── Given records

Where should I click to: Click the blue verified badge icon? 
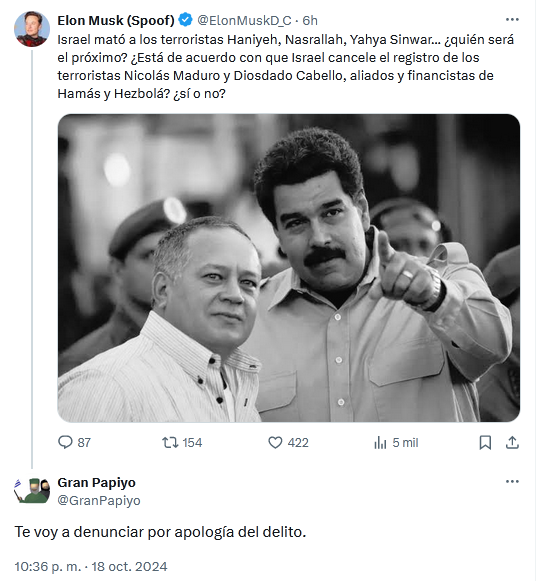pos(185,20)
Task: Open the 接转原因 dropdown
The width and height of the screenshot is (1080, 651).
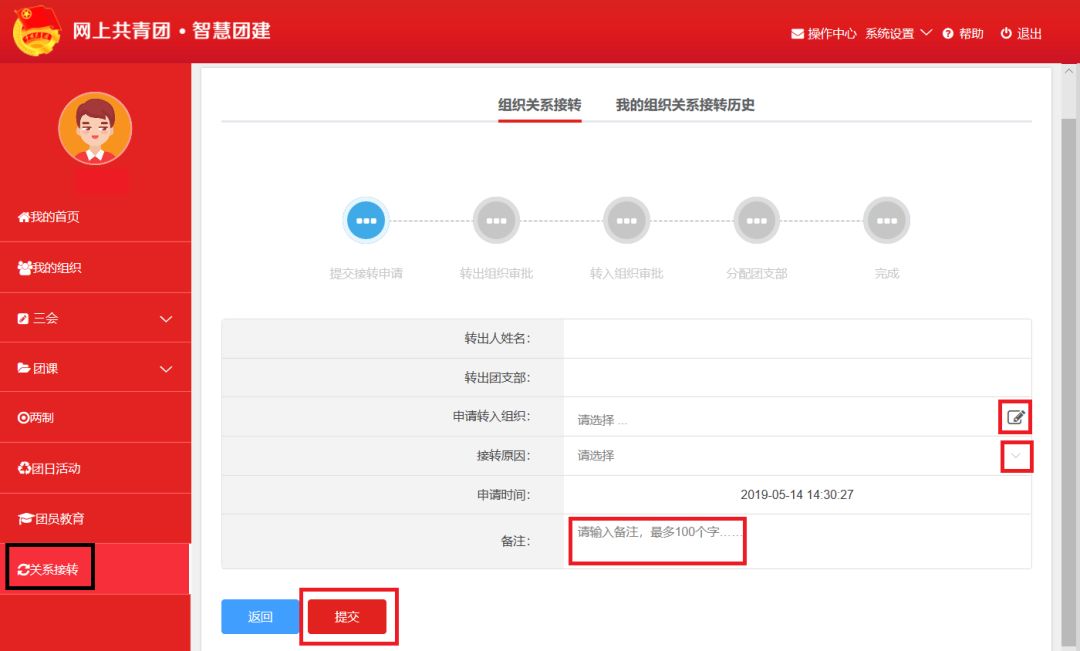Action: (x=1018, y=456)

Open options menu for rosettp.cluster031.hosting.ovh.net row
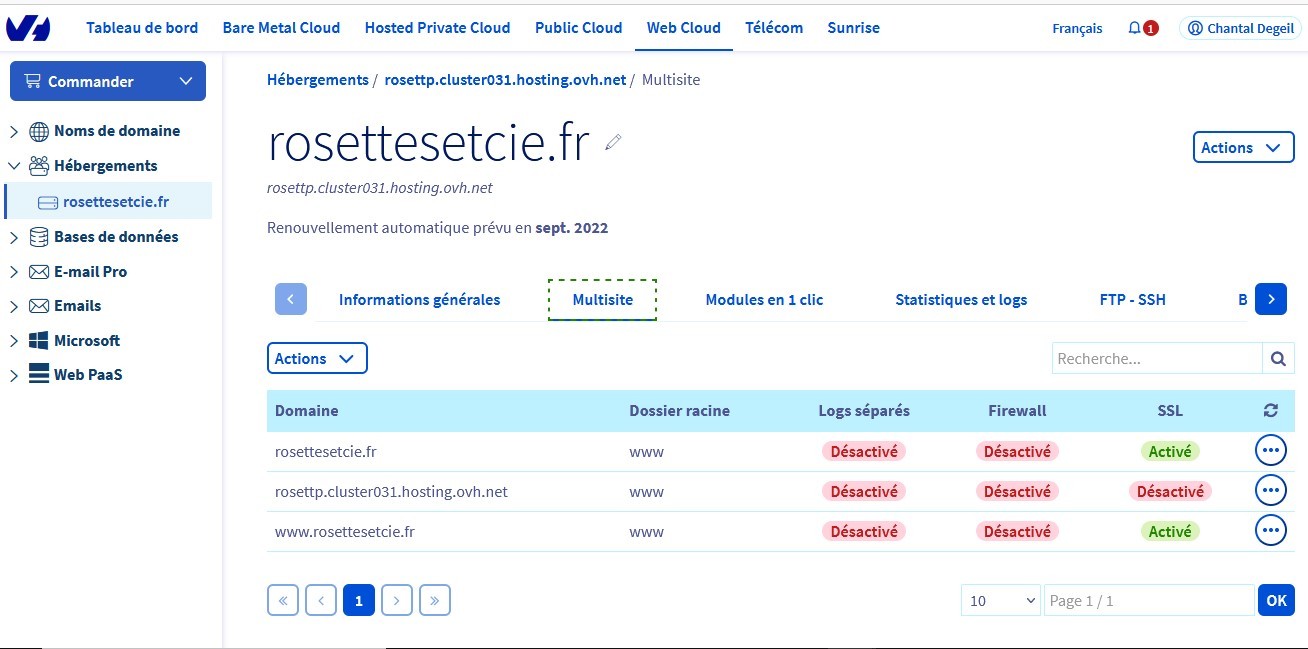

────

An exact copy of the records above is needed, with the pictures removed.

Where should I click to: Click the blue verified badge icon? 
pos(185,20)
Task: Open the 接转原因 dropdown
The width and height of the screenshot is (1080, 651).
Action: (x=1018, y=456)

Open options menu for rosettp.cluster031.hosting.ovh.net row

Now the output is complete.